* Saved entries *
%%

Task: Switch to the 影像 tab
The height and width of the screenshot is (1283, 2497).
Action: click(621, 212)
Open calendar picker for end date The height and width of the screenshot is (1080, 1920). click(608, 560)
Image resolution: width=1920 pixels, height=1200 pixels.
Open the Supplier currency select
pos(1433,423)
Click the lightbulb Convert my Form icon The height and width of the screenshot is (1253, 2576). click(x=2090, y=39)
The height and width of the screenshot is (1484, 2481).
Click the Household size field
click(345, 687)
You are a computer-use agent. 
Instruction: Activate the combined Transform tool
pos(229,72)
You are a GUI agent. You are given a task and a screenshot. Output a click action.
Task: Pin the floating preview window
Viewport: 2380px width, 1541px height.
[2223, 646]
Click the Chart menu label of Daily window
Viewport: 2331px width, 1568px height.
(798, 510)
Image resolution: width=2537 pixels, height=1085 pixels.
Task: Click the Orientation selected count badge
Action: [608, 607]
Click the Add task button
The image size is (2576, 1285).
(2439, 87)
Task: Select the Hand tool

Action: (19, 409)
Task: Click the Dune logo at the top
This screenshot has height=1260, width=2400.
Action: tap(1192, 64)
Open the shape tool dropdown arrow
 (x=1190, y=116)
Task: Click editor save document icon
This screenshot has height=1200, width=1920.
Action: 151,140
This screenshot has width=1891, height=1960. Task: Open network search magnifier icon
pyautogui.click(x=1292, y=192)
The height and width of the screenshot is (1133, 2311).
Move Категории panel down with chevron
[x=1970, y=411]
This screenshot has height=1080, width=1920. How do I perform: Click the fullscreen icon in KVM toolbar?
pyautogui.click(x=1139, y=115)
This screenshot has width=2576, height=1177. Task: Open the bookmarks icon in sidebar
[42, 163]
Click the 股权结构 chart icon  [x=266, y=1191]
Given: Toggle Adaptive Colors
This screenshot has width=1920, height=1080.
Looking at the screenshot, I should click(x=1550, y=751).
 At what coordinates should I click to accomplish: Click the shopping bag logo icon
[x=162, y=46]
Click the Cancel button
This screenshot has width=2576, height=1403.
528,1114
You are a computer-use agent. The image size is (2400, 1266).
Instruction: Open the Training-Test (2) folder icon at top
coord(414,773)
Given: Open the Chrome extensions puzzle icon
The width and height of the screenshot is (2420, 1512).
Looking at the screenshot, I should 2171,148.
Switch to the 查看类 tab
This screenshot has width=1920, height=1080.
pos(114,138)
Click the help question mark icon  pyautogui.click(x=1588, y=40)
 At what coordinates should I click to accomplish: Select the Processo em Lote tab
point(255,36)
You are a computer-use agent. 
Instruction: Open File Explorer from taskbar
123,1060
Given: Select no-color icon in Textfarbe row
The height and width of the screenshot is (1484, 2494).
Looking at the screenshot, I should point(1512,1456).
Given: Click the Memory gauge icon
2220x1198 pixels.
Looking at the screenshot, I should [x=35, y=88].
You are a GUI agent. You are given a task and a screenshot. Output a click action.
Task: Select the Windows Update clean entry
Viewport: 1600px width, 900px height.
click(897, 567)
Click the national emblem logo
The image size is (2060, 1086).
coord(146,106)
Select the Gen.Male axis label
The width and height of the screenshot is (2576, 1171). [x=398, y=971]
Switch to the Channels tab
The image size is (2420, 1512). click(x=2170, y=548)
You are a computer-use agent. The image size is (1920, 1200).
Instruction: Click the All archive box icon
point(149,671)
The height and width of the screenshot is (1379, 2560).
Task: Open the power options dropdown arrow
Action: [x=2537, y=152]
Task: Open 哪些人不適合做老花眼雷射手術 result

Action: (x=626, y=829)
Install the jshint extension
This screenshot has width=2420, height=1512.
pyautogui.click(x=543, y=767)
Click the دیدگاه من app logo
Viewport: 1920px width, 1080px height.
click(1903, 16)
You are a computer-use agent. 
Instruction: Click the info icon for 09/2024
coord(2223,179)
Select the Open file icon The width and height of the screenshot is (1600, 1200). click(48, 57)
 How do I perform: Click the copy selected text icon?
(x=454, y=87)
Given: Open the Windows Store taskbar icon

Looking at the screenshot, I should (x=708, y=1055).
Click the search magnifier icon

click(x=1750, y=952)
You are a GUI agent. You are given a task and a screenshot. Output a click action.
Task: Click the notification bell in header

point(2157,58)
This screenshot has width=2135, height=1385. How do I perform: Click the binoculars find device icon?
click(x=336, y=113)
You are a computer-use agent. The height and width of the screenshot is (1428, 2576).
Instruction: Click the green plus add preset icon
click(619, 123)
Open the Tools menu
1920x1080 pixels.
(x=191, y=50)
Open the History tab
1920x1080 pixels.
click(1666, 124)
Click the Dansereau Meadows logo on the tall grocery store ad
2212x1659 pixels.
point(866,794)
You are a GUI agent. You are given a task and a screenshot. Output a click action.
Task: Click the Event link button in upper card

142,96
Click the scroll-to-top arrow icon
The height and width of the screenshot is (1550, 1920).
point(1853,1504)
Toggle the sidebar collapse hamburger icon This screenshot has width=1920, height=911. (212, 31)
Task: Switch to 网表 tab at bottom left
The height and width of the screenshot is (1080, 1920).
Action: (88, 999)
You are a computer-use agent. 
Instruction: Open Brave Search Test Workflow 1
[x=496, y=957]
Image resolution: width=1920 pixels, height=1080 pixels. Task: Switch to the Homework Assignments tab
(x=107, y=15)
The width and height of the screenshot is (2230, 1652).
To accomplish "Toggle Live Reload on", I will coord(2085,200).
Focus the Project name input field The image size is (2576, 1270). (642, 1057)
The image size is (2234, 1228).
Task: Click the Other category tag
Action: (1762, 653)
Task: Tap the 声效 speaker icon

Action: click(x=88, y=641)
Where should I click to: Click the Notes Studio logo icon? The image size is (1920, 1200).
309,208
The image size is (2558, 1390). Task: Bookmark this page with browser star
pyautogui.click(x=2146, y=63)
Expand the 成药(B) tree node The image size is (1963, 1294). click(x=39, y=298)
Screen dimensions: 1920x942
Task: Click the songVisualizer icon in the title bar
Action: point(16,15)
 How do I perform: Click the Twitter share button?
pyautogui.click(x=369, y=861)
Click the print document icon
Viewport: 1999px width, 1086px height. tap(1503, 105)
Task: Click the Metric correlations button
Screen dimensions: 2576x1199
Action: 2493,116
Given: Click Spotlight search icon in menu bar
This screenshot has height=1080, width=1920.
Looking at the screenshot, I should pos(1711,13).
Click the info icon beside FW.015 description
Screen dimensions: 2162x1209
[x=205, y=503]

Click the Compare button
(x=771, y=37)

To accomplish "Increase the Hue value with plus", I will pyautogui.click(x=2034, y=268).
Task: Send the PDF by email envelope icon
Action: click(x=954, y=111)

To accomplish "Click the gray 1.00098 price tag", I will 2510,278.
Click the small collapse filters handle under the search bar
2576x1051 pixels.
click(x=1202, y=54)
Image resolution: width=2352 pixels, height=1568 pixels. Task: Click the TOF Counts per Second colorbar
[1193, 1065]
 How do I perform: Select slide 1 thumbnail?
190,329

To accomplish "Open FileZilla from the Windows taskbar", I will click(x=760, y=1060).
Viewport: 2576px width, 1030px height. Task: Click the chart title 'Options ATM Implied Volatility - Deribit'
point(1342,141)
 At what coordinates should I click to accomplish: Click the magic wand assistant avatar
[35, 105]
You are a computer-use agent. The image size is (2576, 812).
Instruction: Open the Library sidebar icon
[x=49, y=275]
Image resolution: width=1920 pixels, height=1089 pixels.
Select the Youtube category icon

%%

* To do *
Return all of the entries word for word.

* Completed task *
Task: Switch to the 影像 tab
The height and width of the screenshot is (1283, 2497).
Action: click(621, 212)
Open calendar picker for end date The height and width of the screenshot is (1080, 1920). click(608, 560)
Image resolution: width=1920 pixels, height=1200 pixels.
Open the Supplier currency select
pos(1433,423)
Click the lightbulb Convert my Form icon The height and width of the screenshot is (1253, 2576). click(x=2090, y=39)
The height and width of the screenshot is (1484, 2481).
Click the Household size field
click(345, 687)
You are a computer-use agent. 
Instruction: Activate the combined Transform tool
pos(229,72)
You are a GUI agent. You are given a task and a screenshot. Output a click action.
Task: Pin the floating preview window
Viewport: 2380px width, 1541px height.
[2223, 646]
Click the Chart menu label of Daily window
Viewport: 2331px width, 1568px height.
(798, 510)
Image resolution: width=2537 pixels, height=1085 pixels.
Task: Click the Orientation selected count badge
Action: [608, 607]
Click the Add task button
The image size is (2576, 1285).
(2439, 87)
Task: Select the Hand tool

Action: (19, 409)
Task: Click the Dune logo at the top
This screenshot has height=1260, width=2400.
Action: tap(1192, 64)
Open the shape tool dropdown arrow
 (x=1190, y=116)
Task: Click editor save document icon
This screenshot has height=1200, width=1920.
Action: 151,140
This screenshot has width=1891, height=1960. Task: Open network search magnifier icon
pyautogui.click(x=1292, y=192)
The height and width of the screenshot is (1133, 2311).
Move Категории panel down with chevron
[x=1970, y=411]
This screenshot has height=1080, width=1920. How do I perform: Click the fullscreen icon in KVM toolbar?
pyautogui.click(x=1139, y=115)
This screenshot has width=2576, height=1177. Task: Open the bookmarks icon in sidebar
[42, 163]
Click the 股权结构 chart icon  [x=266, y=1191]
Given: Toggle Adaptive Colors
This screenshot has width=1920, height=1080.
Looking at the screenshot, I should click(x=1550, y=751).
 At what coordinates should I click to accomplish: Click the shopping bag logo icon
[x=162, y=46]
Click the Cancel button
This screenshot has width=2576, height=1403.
528,1114
You are a computer-use agent. The image size is (2400, 1266).
Instruction: Open the Training-Test (2) folder icon at top
coord(414,773)
Given: Open the Chrome extensions puzzle icon
The width and height of the screenshot is (2420, 1512).
Looking at the screenshot, I should 2171,148.
Switch to the 查看类 tab
This screenshot has width=1920, height=1080.
pos(114,138)
Click the help question mark icon  pyautogui.click(x=1588, y=40)
 At what coordinates should I click to accomplish: Select the Processo em Lote tab
point(255,36)
You are a computer-use agent. 
Instruction: Open File Explorer from taskbar
123,1060
Given: Select no-color icon in Textfarbe row
The height and width of the screenshot is (1484, 2494).
Looking at the screenshot, I should point(1512,1456).
Given: Click the Memory gauge icon
2220x1198 pixels.
Looking at the screenshot, I should [x=35, y=88].
You are a GUI agent. You are given a task and a screenshot. Output a click action.
Task: Select the Windows Update clean entry
Viewport: 1600px width, 900px height.
click(897, 567)
Click the national emblem logo
The image size is (2060, 1086).
coord(146,106)
Select the Gen.Male axis label
The width and height of the screenshot is (2576, 1171). [x=398, y=971]
Switch to the Channels tab
The image size is (2420, 1512). click(x=2170, y=548)
You are a computer-use agent. The image size is (1920, 1200).
Instruction: Click the All archive box icon
point(149,671)
The height and width of the screenshot is (1379, 2560).
Task: Open the power options dropdown arrow
Action: [x=2537, y=152]
Task: Open 哪些人不適合做老花眼雷射手術 result

Action: (x=626, y=829)
Install the jshint extension
This screenshot has width=2420, height=1512.
pyautogui.click(x=543, y=767)
Click the دیدگاه من app logo
Viewport: 1920px width, 1080px height.
click(1903, 16)
You are a computer-use agent. 
Instruction: Click the info icon for 09/2024
coord(2223,179)
Select the Open file icon The width and height of the screenshot is (1600, 1200). click(48, 57)
 How do I perform: Click the copy selected text icon?
(x=454, y=87)
Given: Open the Windows Store taskbar icon

Looking at the screenshot, I should (x=708, y=1055).
Click the search magnifier icon

click(x=1750, y=952)
You are a GUI agent. You are given a task and a screenshot. Output a click action.
Task: Click the notification bell in header

point(2157,58)
This screenshot has width=2135, height=1385. How do I perform: Click the binoculars find device icon?
click(x=336, y=113)
You are a computer-use agent. The height and width of the screenshot is (1428, 2576).
Instruction: Click the green plus add preset icon
click(619, 123)
Open the Tools menu
1920x1080 pixels.
(x=191, y=50)
Open the History tab
1920x1080 pixels.
click(1666, 124)
Click the Dansereau Meadows logo on the tall grocery store ad
2212x1659 pixels.
point(866,794)
You are a GUI agent. You are given a task and a screenshot. Output a click action.
Task: Click the Event link button in upper card

142,96
Click the scroll-to-top arrow icon
The height and width of the screenshot is (1550, 1920).
point(1853,1504)
Toggle the sidebar collapse hamburger icon This screenshot has width=1920, height=911. (212, 31)
Task: Switch to 网表 tab at bottom left
The height and width of the screenshot is (1080, 1920).
Action: (88, 999)
You are a computer-use agent. 
Instruction: Open Brave Search Test Workflow 1
[x=496, y=957]
Image resolution: width=1920 pixels, height=1080 pixels. Task: Switch to the Homework Assignments tab
(x=107, y=15)
The width and height of the screenshot is (2230, 1652).
To accomplish "Toggle Live Reload on", I will coord(2085,200).
Focus the Project name input field The image size is (2576, 1270). (642, 1057)
The image size is (2234, 1228).
Task: Click the Other category tag
Action: (1762, 653)
Task: Tap the 声效 speaker icon

Action: click(x=88, y=641)
Where should I click to: Click the Notes Studio logo icon? The image size is (1920, 1200).
309,208
The image size is (2558, 1390). Task: Bookmark this page with browser star
pyautogui.click(x=2146, y=63)
Expand the 成药(B) tree node The image size is (1963, 1294). click(x=39, y=298)
Screen dimensions: 1920x942
Task: Click the songVisualizer icon in the title bar
Action: point(16,15)
 How do I perform: Click the Twitter share button?
pyautogui.click(x=369, y=861)
Click the print document icon
Viewport: 1999px width, 1086px height. tap(1503, 105)
Task: Click the Metric correlations button
Screen dimensions: 2576x1199
Action: 2493,116
Given: Click Spotlight search icon in menu bar
This screenshot has height=1080, width=1920.
Looking at the screenshot, I should pos(1711,13).
Click the info icon beside FW.015 description
Screen dimensions: 2162x1209
[x=205, y=503]

Click the Compare button
(x=771, y=37)

To accomplish "Increase the Hue value with plus", I will pyautogui.click(x=2034, y=268).
Task: Send the PDF by email envelope icon
Action: click(x=954, y=111)

To accomplish "Click the gray 1.00098 price tag", I will 2510,278.
Click the small collapse filters handle under the search bar
2576x1051 pixels.
click(x=1202, y=54)
Image resolution: width=2352 pixels, height=1568 pixels. Task: Click the TOF Counts per Second colorbar
[1193, 1065]
 How do I perform: Select slide 1 thumbnail?
190,329

To accomplish "Open FileZilla from the Windows taskbar", I will click(x=760, y=1060).
Viewport: 2576px width, 1030px height. Task: Click the chart title 'Options ATM Implied Volatility - Deribit'
point(1342,141)
 At what coordinates should I click to accomplish: Click the magic wand assistant avatar
[35, 105]
You are a computer-use agent. The image size is (2576, 812).
Instruction: Open the Library sidebar icon
[x=49, y=275]
Image resolution: width=1920 pixels, height=1089 pixels.
Select the Youtube category icon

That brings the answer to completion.